Paul’s Blog

A blog without a good name

Osm2pgsql Multipolygons

Today I’m going to write about osm2pgsql and multipolygons. Not your run of the mill OpenStreetMap multipolygons, but the PostGIS MULTIPOLYGONs and the osm2pgsql options that create them. Osm2pgsql has the option -G or --multi-geometry which tells it to “generate multi-geometry features in PostgreSQL tables.” This is a bit vague, particularly if you haven’t studied the PostGIS data model.

In OpenStreetMap terms a multipolygon is a relation used to create an area from multiple ways. These ways don’t need to be closed individually, but combined they need to form a closed geometry. One of the most common uses of multipolygon relations is for an area with a hole, such as a building with an interior open area.

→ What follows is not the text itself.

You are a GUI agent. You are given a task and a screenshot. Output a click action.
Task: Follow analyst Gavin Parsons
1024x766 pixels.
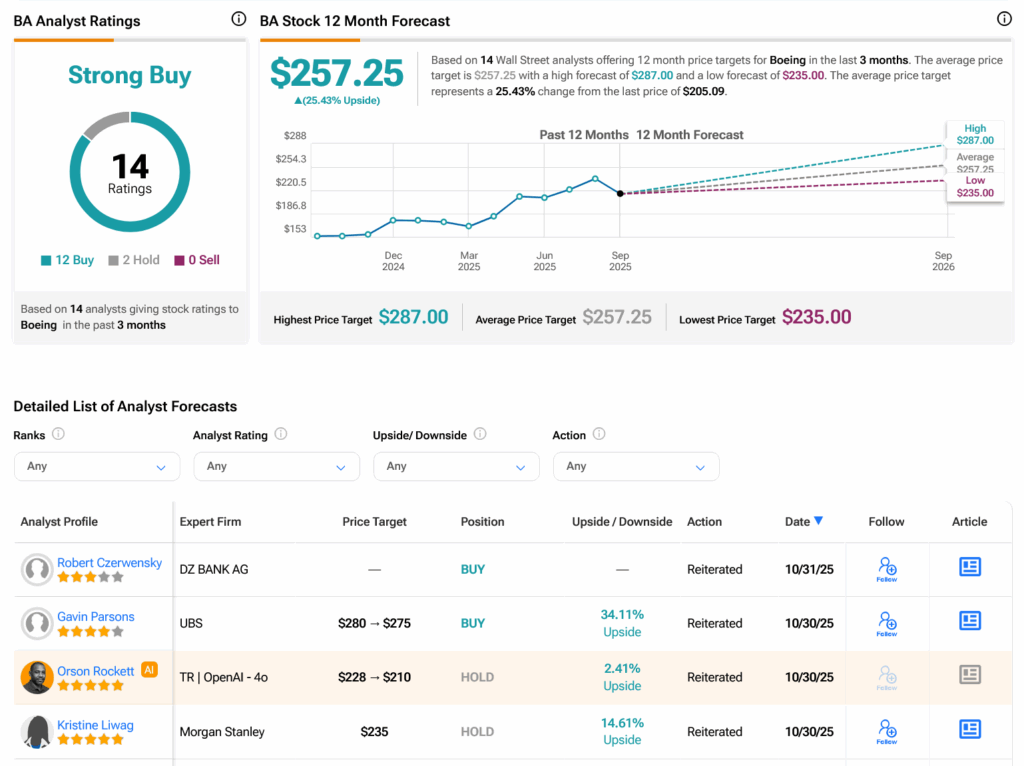click(x=886, y=623)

Building with interior open area

PostGIS doesn’t need a MULTIPOLYGON to represent this, but can use a POLYGON with an interior ring. MULTIPOLYGONs are only required when multiple disjoint areas are part of the same object. This is a situation sometimes found with boundaries and islands, where the islands will be part of the same administrative or other area, but not the water in between them.

Two disjoint areas which need a MULTIPOLYGON to represent

Two separate POLYGONs

It is always possible to convert a MULTIPOLYGON into multiple POLYGONs, and this is what osm2pgsql does by default. Why would we want to do this? Speed, particularly when doing index lookups.

A common task is to find out what areas you’re within. This is done by first checking if you are within the bounding box of an area (the smallest square that can contain the area) then doing slower calculations to see which side of the boundary you lie on. The bounding box check is normally assisted by an index, so you don’t even have to retrieve geometries where you’re not within the bounding box. A similar query is used for rendering to see what features to return to the renderer.

Picture the state of Alaska in WGS84 (latitude and longitude). It has one large part in the northwest and a small part in the northeast near Russia. The combined bounding box covers everything from about 50 degrees north to 73 degrees north. Within this bounding box are the UK, Finland, Sweden, Norway, Poland and much of Germany and Russia. Every time you want to check where you are in northern Europe, you have to evaluate if you’re in Alaska or not, because you’re within Alaska’s bounding box.

Alaska bounding box stretching around the world

If you split the Alaska MULTIPOLYGON into multiple POLYGONs you can avoid this problem. Each POLYGON has its own bounding box, and none intersects northern Europe. When you’re within one part of Alaska, you don’t have to do any calculations involving the other part. In the case of a large complicated geometry, this can save a significant amount of time.

Multiple small Alaska bounding boxes

With these advantages, why would you ever want to use MULTIPOLYGONs? Well, if you count the number of US states, you now have two Alaskas, for a total of 51. Similarly, area calculations can be messed up. You can get around this with ST_Collect and GROUP BY, but at that point you’ve lost any performance gains from splitting MULTIPOLYGONs.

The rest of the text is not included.